### Work to complete
Rewrite everything from the line containing "Image resolution: width=960" down to the end of the listing, with "pixels" replaced by "px" and nothing else changed. Omit the pictures from your output.

### Data section

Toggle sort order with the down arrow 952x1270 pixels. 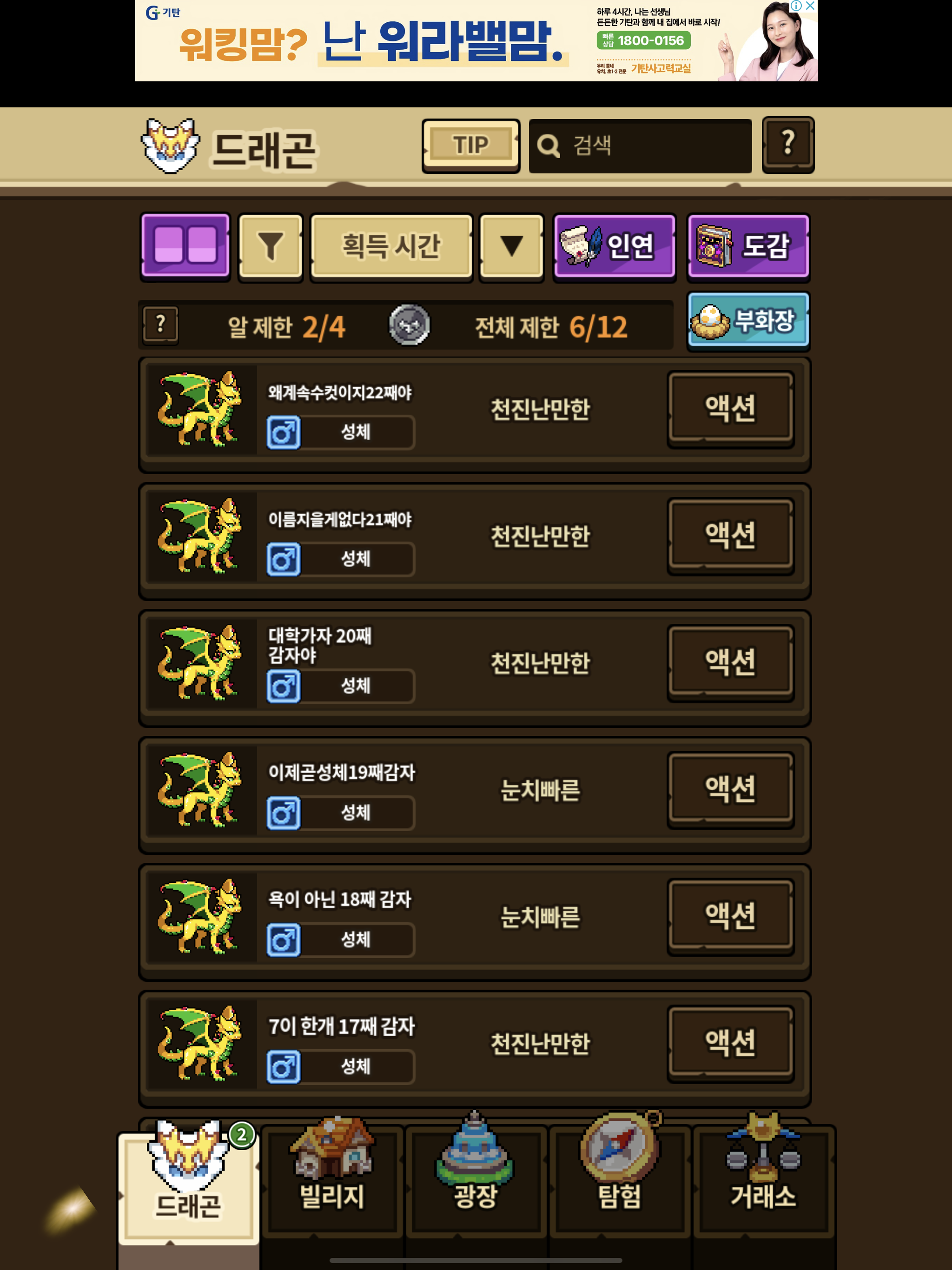pyautogui.click(x=511, y=246)
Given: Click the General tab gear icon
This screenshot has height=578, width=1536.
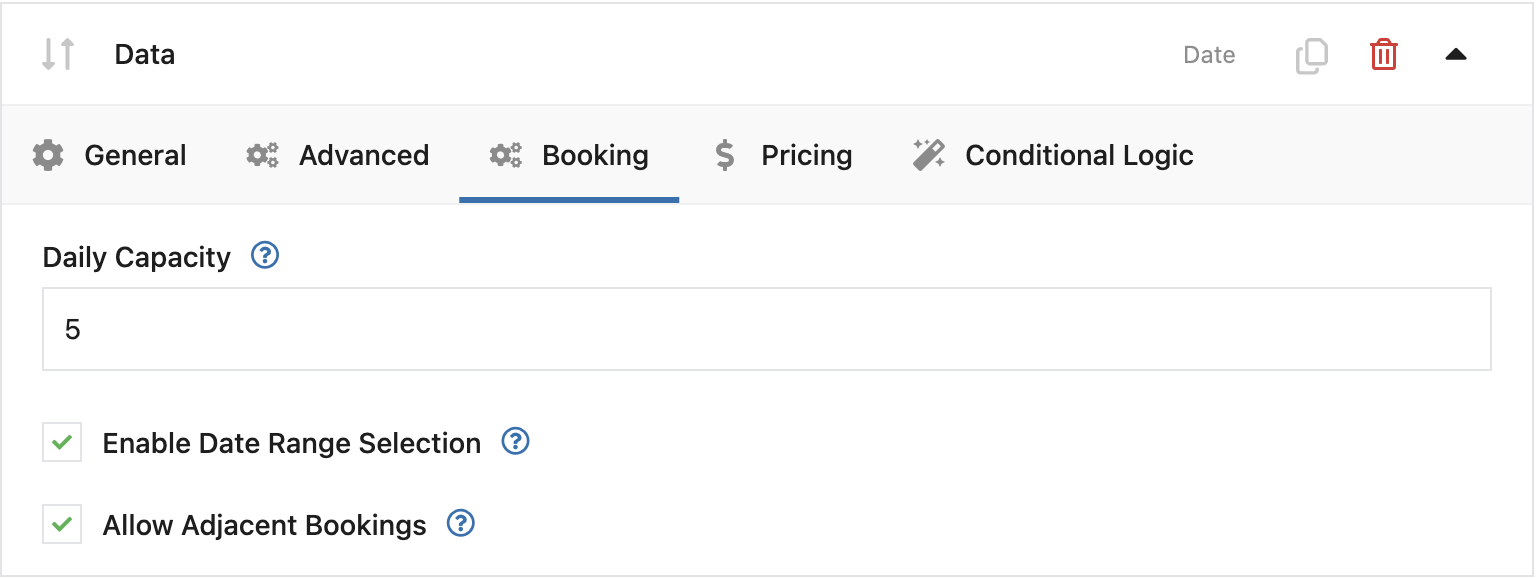Looking at the screenshot, I should tap(48, 156).
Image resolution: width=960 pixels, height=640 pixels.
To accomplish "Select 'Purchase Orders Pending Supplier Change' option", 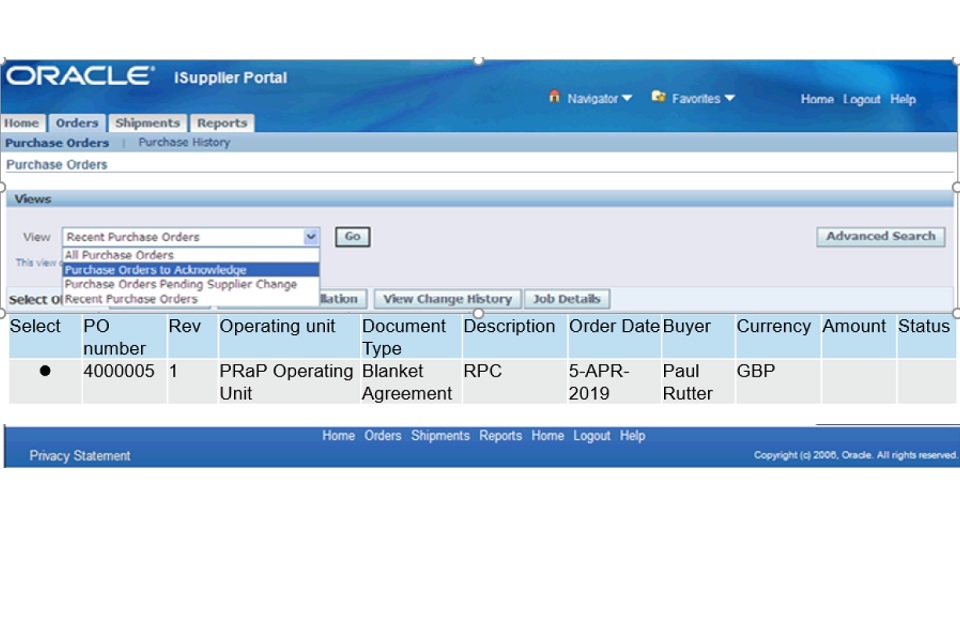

### Complete response
Image resolution: width=960 px, height=640 px.
To accomplish "Select 'Purchase Orders Pending Supplier Change' option", 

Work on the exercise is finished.